Educational Philosophy from 2001
Education is at the heart of a functioning, democratic society. As such, teaching is an honor, and an intellectual and creative exploration. In teaching, as in science, process is paramount. When students are able to derive meaning by applying their own logical, critical, and creative skills to a problem, then they have learned.
As a teacher, I aim to guide students into being:
rigorous, intellectually honest thinkers
whose first inclination when confronted with a hypothesis is to attempt to falsify it
who do not accept “facts” as truth simply because they come from an authority
who are skillful in using data to derive new interpretations or hypotheses
creative and open to new paradigms
who seek new ways of doing, seeing, and understanding
who periodically reevaluate their belief systems, as new evidence arises
effective communicators
who write and speak well
who can use technology to enhance, but not supersede, content
respectful of diversity, both in other people and in academic disciplines
who seek connections between disparate concepts
who maintain open minds, and do not jump to conclusions
According to my past students, my primary strengths as a teacher are that I am knowledgeable and respectful, always open to questions, and that I take discussion beyond the expected boundaries.

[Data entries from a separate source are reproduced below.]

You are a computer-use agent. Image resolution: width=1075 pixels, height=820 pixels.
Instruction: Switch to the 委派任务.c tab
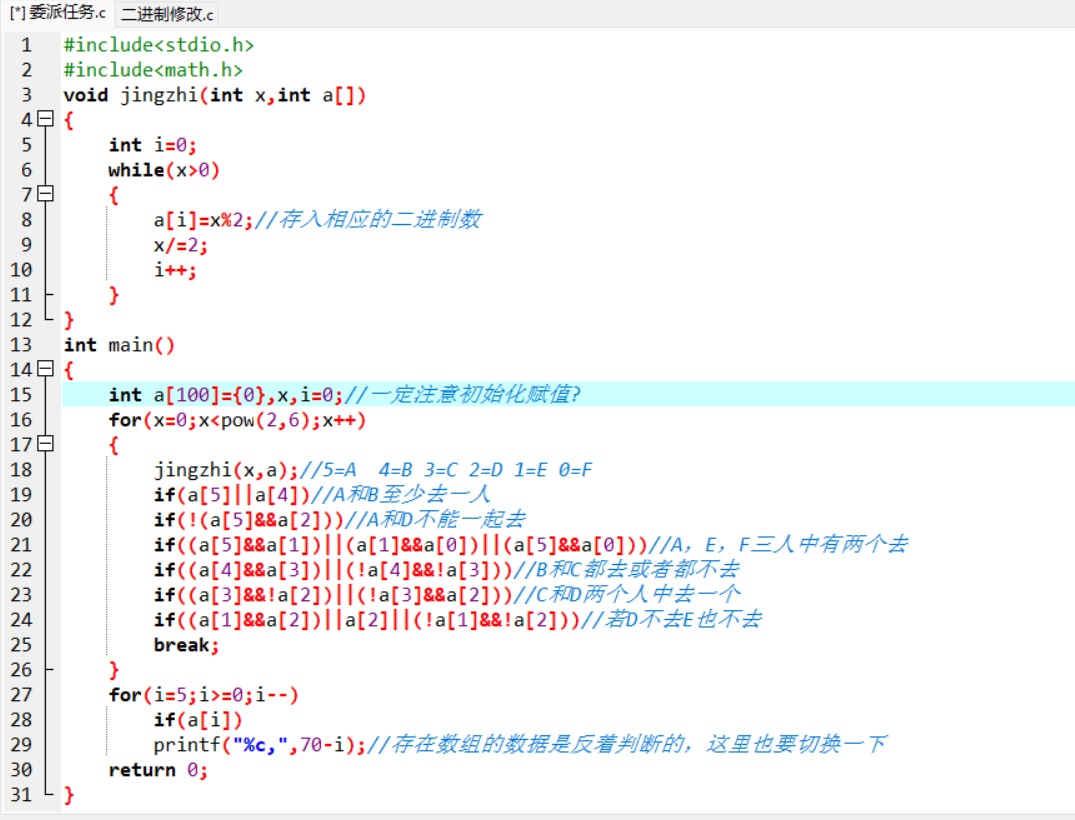[x=58, y=13]
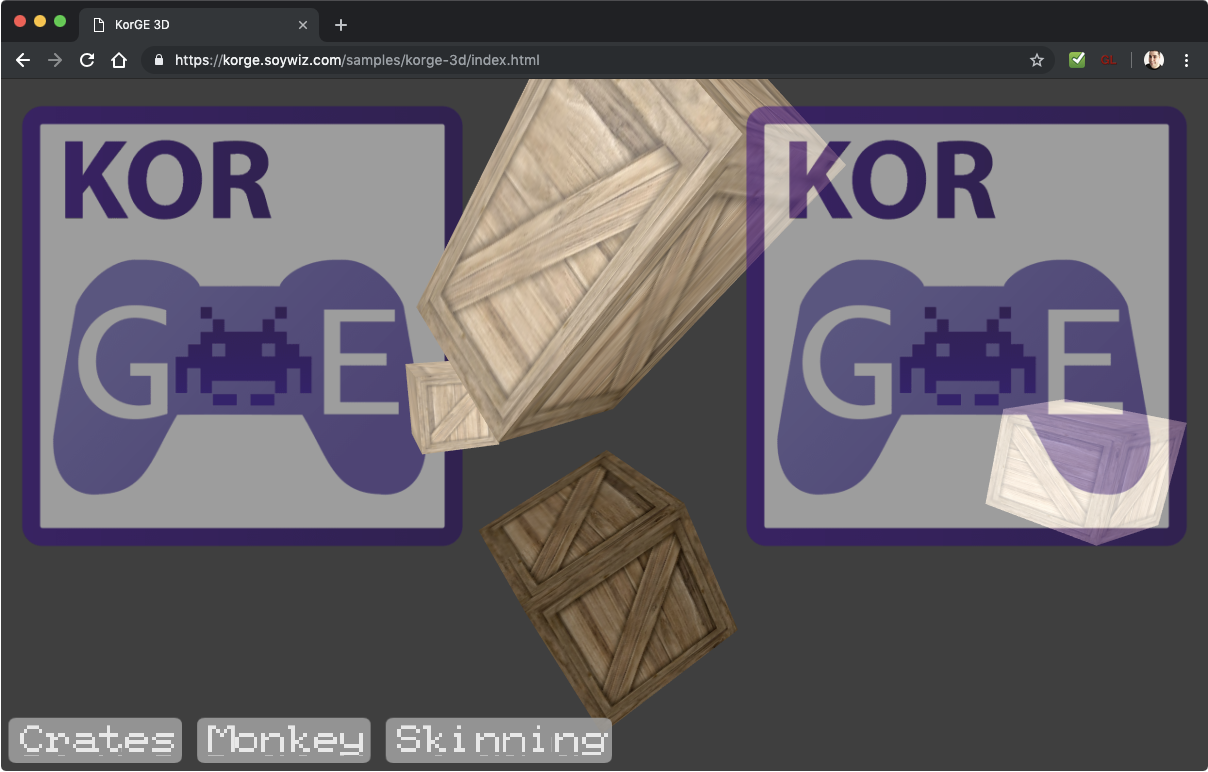Open the GL extension icon
Viewport: 1208px width, 772px height.
(x=1109, y=59)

They say that I give clear explanations, but also insist that they try to answer their own questions. They find my classes thought-provoking, the grading hard but fair, and cite organization, flexibility, and patience as other qualities.
Students respond positively to being recognized as individuals, with needs and goals outside of the classroom. Students who are successfully encouraged to make connections between the subject matter and their own experiences derive more lasting meaning from their education. Increasingly, students bring diverse cultural backgrounds to their education. With these come unique learning styles. When I was training Rosalie Razafindrasoa, a graduate student in Madagascar, she initially assumed that, as the teacher, I was infallible, and not to be questioned. I found a subject about which she knew more than I did—the particular herpetofauna of the island on which we were living—and encouraged her to teach me what she knew. After this interaction, our relationship became more fluid, and much more effective.

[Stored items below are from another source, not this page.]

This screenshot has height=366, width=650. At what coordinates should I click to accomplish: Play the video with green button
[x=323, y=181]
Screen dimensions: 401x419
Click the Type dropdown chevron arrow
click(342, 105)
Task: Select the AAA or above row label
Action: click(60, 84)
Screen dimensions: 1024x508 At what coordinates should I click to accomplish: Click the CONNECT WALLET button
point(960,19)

Students, like all people, will rise, or sink, to meet expectations. When a teacher expects consistently high quality, the students rise to the occasion. Lowering the level of expectation to include more students in the category of “success” fails in two ways: some students will probably still fail, and those who succeed have less to be proud of for their efforts, and fewer skills to take with them into the rest of their lives. Education should not serve primarily to make the student feel good about herself in the moment. Education is about enriching the lives of students so that they may live informed, enlightened lives in which they have the curiosity to ask “why?”, the knowledge to ask “are you sure?”, and the courage to ask “is this right and good?”.
I am not sharing the name of the other college that offered me a tenure-track position, but I will share that I also stumbled upon the spreadsheet that I made comparing the two schools while trying to make the decision, and the considerations included not just the expected—e.g. salary, benefits, teaching load, research support, library, general intellectual environment, freedom to develop new courses—but also things like weather in January (and in August), farmer’s market / availability of local produce, nearby national parks, quality of local mountain biking trails, and open pottery studios.
The other position also required a teaching philosophy, and is identical to this one, except for being a few paragraphs longer, and tailored to the particular school to which I was applying.
Of course Dr. Heying made a spreadsheet. 🙂
If weather in January was a consideration, you never would have made it to MN! In some respects, Winter is a great time to be outside, especially in the woods - no ticks, mosquitoes or biting flies. As my daughter leaves soon for college, I hope she runs into some rare professor that still holds to a philosophy like this.